Home Stories

Why zombies can’t help coming back

It might seem that zombies were created in the 1930s to satisfy ghoulish filmgoers, but in fact they’ve been with us for at least 15 centuries. Enter a strange realm where zombies like to help out at work or sit by the fire – and discover what happens to them when humans decide enough is enough.

Words by Julianna Poole-Sawyerphotography by Kathleen Arundellaverage reading time 4 minutes

  • Article
Photograph of a green membrane with three faces and five hands partially appearing in relief through it.
Returning zombies, Kathleen Arundell. Source: Wellcome Collection. Attribution 4.0 International (CC BY 4.0).

Zombies are everywhere today, from TV to books to movies to video games. It may seem as if they’re just a horror trend, but the walking dead aren’t new to Western imaginations.

There’s a story from medieval Brittany, for example, of a baker and his wife. After the baker dies, his corpse returns from the grave each night to help his terrified wife knead the dough. Although he doesn’t hurt anyone, the townsfolk decide his wanderings must end, and thus they exhume and dismember his body.

The historical record all across Northern Europe is littered with tales of the feeling, moving, even talking dead, and there is one historical source that is especially zombie-heavy: the Old Norse sagas, which date largely from the eighth to the eleventh centuries.

Many people know of the Old Norse sagas as the stories of the Vikings, but they also contain descriptions of daily life in medieval Scandinavia, particularly Iceland, featuring squabbling and litigious neighbours, Norwegian kings and rugged outlaws. Scholars debate whether the sagas depict actual people and events, but they do provide a window into the Old Norse point of view, and that view has zombies.

Photograph of a blue membrane with the handcuffed forearms and clenched fists of a person partially appearing in relief through it.
Prosecuted zombies, Kathleen Arundell. Source: Wellcome Collection.
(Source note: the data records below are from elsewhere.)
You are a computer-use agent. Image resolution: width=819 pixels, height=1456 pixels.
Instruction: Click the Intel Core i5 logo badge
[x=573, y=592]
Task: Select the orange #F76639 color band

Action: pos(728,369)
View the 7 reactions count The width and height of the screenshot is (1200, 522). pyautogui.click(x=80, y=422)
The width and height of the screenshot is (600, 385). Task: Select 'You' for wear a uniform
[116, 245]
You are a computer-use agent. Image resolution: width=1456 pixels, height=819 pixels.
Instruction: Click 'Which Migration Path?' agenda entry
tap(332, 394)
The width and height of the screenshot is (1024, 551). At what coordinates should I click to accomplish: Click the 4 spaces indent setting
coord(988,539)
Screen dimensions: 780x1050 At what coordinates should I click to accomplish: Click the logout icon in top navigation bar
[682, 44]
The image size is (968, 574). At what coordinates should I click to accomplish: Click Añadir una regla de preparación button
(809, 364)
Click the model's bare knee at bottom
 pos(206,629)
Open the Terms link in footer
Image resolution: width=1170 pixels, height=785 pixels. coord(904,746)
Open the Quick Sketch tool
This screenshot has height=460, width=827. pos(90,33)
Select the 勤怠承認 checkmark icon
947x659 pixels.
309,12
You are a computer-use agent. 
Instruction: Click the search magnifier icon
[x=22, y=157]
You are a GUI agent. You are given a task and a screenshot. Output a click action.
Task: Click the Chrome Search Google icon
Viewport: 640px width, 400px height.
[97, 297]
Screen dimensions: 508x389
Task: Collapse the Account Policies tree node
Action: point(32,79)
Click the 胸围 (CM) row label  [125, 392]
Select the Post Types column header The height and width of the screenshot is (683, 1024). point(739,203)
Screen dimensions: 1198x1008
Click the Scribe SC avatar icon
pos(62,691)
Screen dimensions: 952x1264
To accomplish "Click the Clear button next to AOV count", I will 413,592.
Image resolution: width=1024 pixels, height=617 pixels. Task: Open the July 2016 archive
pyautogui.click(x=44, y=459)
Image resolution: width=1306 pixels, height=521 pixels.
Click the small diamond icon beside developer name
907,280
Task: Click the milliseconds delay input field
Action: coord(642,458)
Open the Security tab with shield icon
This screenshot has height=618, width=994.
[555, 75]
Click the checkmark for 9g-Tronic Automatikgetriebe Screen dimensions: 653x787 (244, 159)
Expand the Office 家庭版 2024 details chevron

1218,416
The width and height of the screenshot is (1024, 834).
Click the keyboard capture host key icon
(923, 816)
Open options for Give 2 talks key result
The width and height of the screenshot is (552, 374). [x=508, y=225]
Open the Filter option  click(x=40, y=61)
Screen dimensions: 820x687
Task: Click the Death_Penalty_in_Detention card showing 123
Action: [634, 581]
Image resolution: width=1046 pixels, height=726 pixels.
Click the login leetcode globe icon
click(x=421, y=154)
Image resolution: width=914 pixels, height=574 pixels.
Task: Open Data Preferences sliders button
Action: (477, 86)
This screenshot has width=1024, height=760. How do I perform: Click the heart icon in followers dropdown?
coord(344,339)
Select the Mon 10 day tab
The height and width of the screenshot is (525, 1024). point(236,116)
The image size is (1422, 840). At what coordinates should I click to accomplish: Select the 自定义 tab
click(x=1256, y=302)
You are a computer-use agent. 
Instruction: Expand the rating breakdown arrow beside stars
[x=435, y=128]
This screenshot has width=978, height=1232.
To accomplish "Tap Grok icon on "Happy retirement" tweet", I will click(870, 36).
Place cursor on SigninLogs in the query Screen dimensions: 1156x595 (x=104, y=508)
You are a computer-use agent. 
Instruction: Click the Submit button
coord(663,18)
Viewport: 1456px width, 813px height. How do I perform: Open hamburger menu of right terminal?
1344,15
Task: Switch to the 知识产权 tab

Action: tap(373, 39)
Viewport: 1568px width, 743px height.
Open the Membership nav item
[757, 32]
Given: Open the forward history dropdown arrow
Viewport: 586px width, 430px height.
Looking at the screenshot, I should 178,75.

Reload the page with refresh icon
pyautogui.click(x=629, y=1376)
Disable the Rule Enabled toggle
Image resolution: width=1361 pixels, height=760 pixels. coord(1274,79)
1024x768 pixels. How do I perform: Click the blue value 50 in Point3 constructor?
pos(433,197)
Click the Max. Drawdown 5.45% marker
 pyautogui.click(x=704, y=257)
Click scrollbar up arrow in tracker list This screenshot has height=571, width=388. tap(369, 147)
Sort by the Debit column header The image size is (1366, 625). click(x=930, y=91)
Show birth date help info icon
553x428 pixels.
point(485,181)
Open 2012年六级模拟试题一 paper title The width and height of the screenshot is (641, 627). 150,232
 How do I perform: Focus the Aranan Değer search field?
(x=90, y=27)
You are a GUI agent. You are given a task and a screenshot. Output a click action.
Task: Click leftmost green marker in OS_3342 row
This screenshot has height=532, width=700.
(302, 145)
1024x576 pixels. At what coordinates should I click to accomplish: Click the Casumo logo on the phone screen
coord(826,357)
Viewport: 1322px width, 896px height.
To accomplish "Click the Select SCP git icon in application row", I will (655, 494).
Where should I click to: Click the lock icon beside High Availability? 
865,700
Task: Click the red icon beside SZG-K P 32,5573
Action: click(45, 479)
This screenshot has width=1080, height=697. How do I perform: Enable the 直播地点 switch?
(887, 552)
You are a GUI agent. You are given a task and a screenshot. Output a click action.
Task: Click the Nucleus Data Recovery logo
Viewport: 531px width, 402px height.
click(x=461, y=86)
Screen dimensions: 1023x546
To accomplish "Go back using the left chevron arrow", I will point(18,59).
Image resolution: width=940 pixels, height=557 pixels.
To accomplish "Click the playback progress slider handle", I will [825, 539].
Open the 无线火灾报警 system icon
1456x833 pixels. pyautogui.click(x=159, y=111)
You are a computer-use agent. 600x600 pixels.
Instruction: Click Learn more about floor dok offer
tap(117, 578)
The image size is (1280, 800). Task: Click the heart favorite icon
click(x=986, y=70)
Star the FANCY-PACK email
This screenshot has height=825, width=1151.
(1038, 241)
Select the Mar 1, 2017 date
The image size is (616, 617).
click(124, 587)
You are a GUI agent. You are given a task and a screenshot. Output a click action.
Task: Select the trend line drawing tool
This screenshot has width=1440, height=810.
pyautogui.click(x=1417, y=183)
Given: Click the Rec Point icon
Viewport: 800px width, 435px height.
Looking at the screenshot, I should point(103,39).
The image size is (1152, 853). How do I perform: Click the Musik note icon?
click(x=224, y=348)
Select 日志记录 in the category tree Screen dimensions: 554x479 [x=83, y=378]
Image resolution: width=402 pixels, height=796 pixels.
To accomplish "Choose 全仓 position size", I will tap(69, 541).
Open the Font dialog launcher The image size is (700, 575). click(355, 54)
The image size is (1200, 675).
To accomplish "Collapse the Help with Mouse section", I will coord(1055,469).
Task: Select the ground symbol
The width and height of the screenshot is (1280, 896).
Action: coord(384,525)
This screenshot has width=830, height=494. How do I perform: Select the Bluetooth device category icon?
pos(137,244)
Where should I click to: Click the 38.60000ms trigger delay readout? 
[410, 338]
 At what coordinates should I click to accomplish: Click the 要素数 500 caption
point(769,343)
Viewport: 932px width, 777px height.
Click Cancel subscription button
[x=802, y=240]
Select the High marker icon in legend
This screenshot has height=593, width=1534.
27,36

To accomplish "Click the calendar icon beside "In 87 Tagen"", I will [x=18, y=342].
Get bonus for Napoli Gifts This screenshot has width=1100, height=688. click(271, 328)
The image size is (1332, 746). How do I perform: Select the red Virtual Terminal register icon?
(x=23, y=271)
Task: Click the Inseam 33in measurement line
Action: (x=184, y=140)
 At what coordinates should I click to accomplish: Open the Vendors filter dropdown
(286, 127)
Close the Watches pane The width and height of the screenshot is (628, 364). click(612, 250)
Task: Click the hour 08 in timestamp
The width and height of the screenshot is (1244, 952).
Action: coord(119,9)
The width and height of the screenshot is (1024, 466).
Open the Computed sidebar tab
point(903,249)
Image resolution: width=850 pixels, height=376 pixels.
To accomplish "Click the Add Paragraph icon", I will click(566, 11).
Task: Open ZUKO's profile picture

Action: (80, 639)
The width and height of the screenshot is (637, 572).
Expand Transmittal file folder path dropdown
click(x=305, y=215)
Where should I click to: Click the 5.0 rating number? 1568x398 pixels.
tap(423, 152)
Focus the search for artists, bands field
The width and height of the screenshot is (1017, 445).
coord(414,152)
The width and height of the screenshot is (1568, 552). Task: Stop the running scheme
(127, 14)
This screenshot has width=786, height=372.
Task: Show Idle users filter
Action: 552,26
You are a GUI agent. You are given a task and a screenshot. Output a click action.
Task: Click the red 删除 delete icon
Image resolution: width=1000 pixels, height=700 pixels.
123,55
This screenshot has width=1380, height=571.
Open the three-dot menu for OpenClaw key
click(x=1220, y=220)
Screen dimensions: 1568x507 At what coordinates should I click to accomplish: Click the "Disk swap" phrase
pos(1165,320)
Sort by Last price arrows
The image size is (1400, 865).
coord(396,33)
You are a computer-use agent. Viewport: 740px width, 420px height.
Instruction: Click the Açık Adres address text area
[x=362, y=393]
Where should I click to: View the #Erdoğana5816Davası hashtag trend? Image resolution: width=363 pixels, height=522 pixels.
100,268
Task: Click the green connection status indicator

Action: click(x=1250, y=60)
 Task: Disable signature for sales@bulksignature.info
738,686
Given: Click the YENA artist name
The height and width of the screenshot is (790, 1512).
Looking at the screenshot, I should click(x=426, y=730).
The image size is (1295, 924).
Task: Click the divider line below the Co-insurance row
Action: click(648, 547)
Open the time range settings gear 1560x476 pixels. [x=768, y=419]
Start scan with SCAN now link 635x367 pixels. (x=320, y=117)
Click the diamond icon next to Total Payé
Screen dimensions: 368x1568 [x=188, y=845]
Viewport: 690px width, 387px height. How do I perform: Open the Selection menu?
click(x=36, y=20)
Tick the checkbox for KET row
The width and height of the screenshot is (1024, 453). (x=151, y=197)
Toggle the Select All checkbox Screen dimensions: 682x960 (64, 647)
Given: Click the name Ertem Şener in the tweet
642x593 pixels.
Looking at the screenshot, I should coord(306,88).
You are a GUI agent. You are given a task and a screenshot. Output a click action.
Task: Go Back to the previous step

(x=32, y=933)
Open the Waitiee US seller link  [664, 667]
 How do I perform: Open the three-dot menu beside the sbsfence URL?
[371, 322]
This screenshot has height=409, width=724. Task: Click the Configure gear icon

Attribution 4.0 International (CC BY 4.0).

Zombies in the dock.

Taking corpses to court

“Thorodd and his men... were all drowned off Enni... On the first evening of the feast, when all the guests were seated, Thorodd and his companions came into the room drenched to the skin.” This comes from a translation of the Icelandic ‘Eyrbyggja Saga’ (‘Story of the People of Eyrr’), which was written in the 13th century.

Acceptance changes when the dead overstay their welcome, loitering around the fire every night and generally unnerving the living.

This saga is particularly full of the walking dead, and Thorodd and his men are just a few of them. In this episode, the drowned men’s families and friends aren’t all that concerned with their reanimated visitors. In fact, the saga says, “Everyone welcomed Thorodd and his men, and thought this a happy omen because in those days it was believed that drowned people had been well received by the sea-goddess, Ran, if they came to their own funeral feast.”

This acceptance changes when the dead overstay their welcome, loitering around the fire every night and generally unnerving the living. So the hero of the story does what any medieval Icelander would do: he sues them. Court is held, testimony is taken, and the dead are thoroughly chastised, after which they promptly leave.

Doors for the dead

In another episode, when a man named Thorolf dies, his son Arnkel takes precautions in case he returns as a walking corpse. The saga says, “When Arnkel went into the living room, he crossed the hall to get behind [the corpse of] Thorolf, warning people to take care not to pass in front of the corpse until the eyes had been closed.” Arnkel took this precaution because, to pre-modern Northern Europeans, the dead could still see, hear, and feel.

Photograph of a brown membrane with the edge of a door with latch and handle appearing in relief through it. Clasped around the edge of the door are two skeletal hands. To the right of the hands the form of a face and head appear through the membrane, mouth wide open.
Corpse door zombies, Kathleen Arundell. Source: Wellcome Collection. Attribution 4.0 International (CC BY 4.0).

Corpse door.

After closing the corpse’s eyes, Arnkel “had a hole broken through the wall behind Thorolf, and the corpse was dragged outside.” This seems even stranger than closing the corpse’s eyes, but Arnkel had his reasons for this too. The people in the saga were creating what is called a “corpse-door”. If you were wise, you would take the dead out of this fake door rather than the real one, so that the corpse wouldn’t learn how to re-enter the home.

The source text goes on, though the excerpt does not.